### Provided records

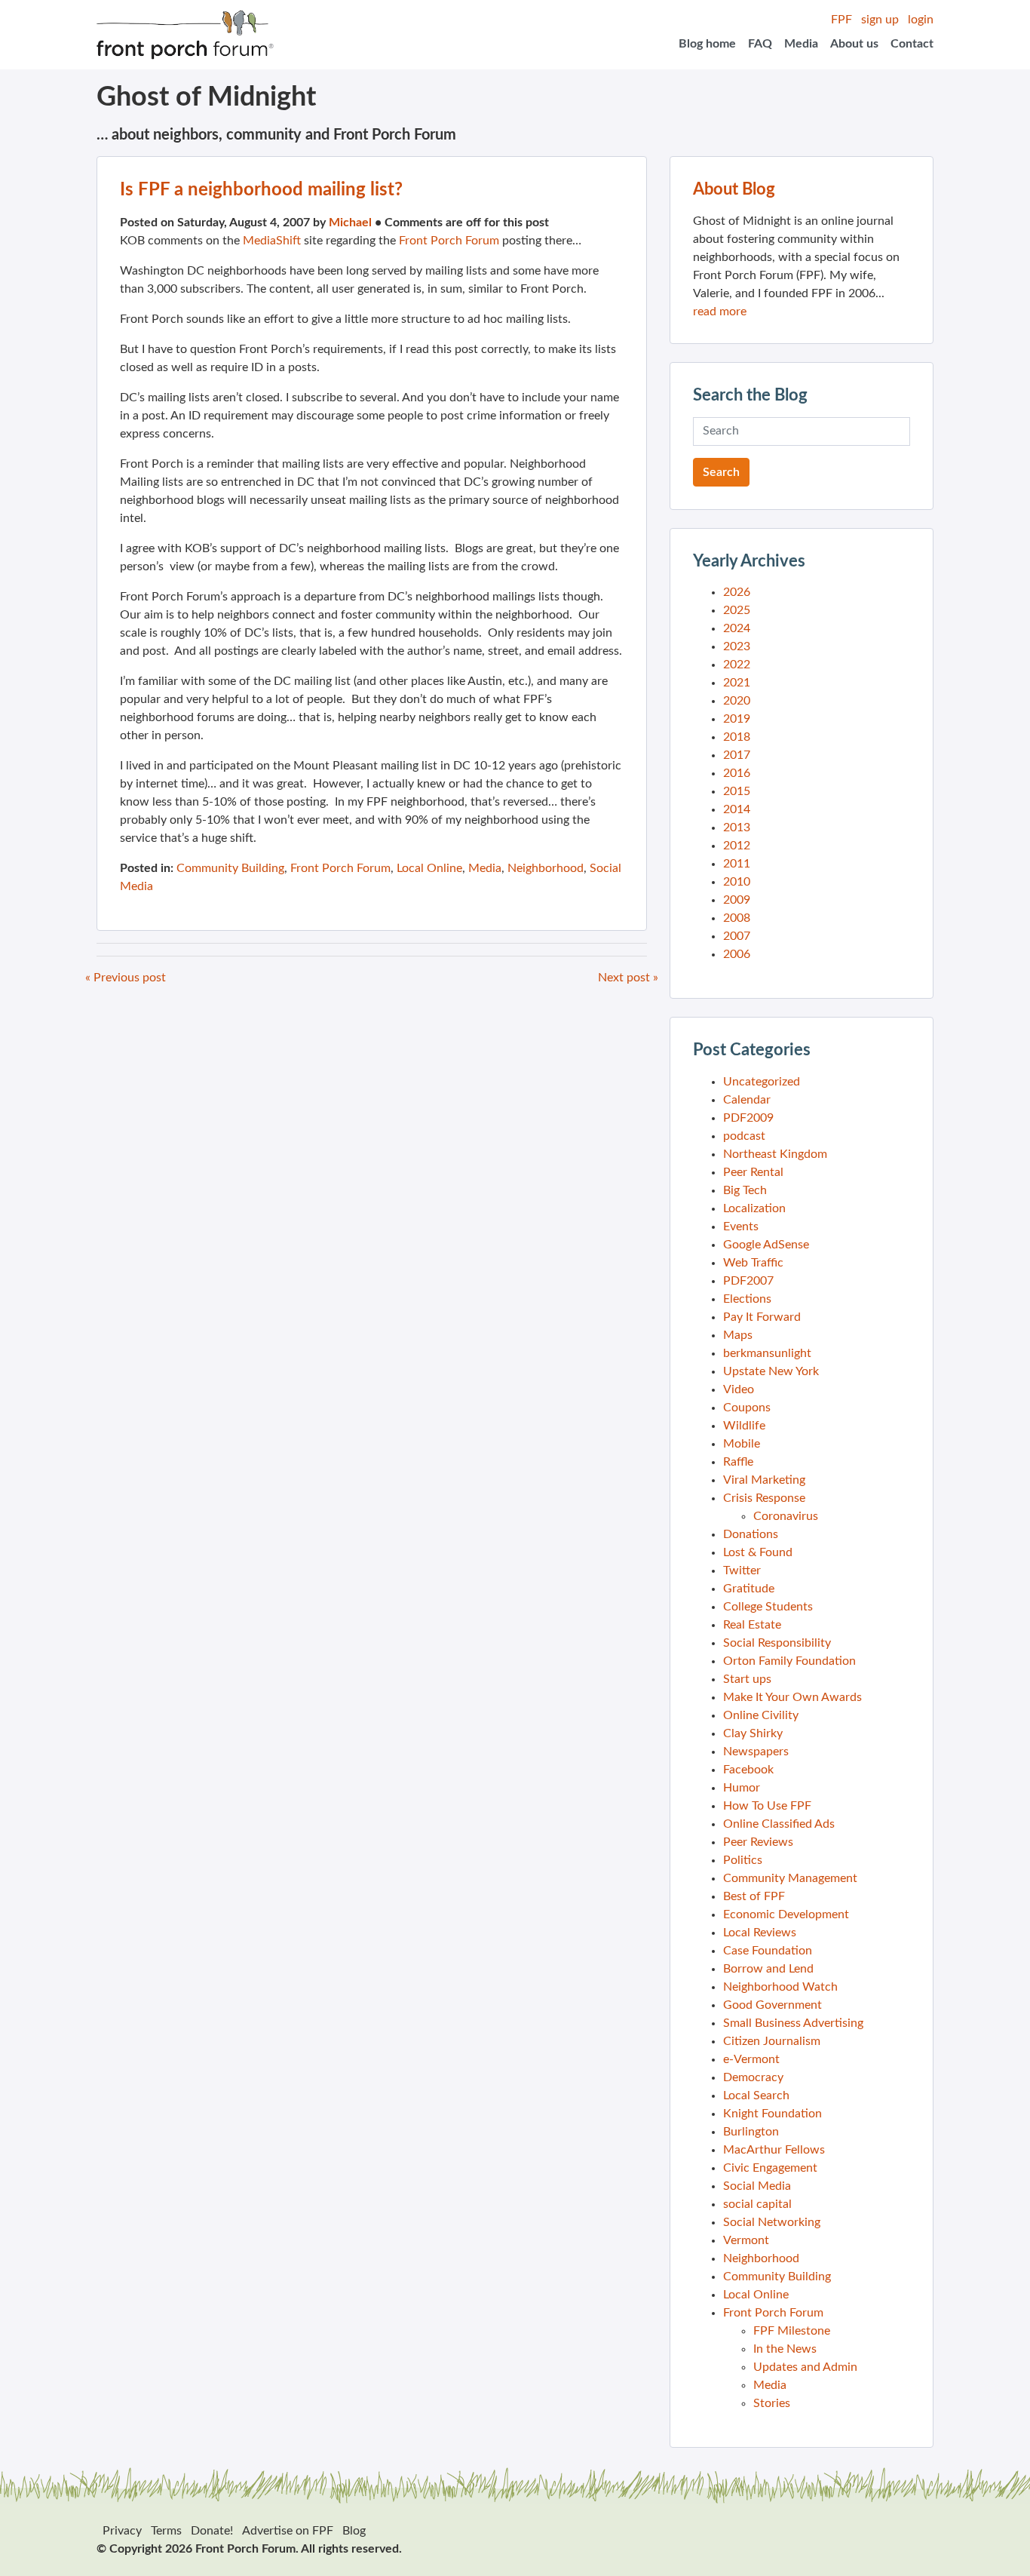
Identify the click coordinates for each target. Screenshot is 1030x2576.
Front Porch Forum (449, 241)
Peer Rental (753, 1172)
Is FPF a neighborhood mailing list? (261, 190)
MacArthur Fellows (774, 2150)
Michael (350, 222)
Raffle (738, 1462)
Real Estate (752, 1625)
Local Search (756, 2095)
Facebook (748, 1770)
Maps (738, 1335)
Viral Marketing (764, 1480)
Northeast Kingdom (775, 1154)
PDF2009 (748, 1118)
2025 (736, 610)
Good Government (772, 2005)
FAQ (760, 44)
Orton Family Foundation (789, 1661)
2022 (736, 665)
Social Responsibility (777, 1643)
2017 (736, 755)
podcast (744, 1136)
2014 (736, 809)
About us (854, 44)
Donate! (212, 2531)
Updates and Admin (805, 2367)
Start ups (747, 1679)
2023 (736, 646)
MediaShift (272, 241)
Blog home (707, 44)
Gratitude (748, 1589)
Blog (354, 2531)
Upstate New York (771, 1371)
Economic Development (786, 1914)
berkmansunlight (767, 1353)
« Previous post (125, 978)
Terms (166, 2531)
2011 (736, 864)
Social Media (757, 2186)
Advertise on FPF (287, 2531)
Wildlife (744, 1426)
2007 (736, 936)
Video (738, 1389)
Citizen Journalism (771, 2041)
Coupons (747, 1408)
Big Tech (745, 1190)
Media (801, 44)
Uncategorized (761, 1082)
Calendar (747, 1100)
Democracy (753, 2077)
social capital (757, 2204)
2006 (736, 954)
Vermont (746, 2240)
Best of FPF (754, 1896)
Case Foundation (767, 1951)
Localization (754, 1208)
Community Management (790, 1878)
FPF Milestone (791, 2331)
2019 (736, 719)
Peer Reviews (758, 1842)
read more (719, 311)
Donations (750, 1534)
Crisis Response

### Exercise details
Pictures do not belong in the copy. Repeat only the lines from the top of the records through the line containing "Blog (354, 2531)".

### Exercise response
Identify the click coordinates for each target. Screenshot is 1030x2576.
Front Porch Forum (449, 241)
Peer Rental (753, 1172)
Is FPF a neighborhood mailing list? (261, 190)
MacArthur Fellows (774, 2150)
Michael (350, 222)
Raffle (738, 1462)
Real Estate (752, 1625)
Local Search (756, 2095)
Facebook (748, 1770)
Maps (738, 1335)
Viral Marketing (764, 1480)
Northeast Kingdom (775, 1154)
PDF2009 (748, 1118)
2025 (736, 610)
Good Government (772, 2005)
FAQ (760, 44)
Orton Family Foundation (789, 1661)
2022 (736, 665)
Social Responsibility (777, 1643)
2017 (736, 755)
podcast (744, 1136)
2014 (736, 809)
About us (854, 44)
Donate! (212, 2531)
Updates and Admin (805, 2367)
Start ups (747, 1679)
2023 (736, 646)
MediaShift (272, 241)
Blog home (707, 44)
Gratitude (748, 1589)
Blog (354, 2531)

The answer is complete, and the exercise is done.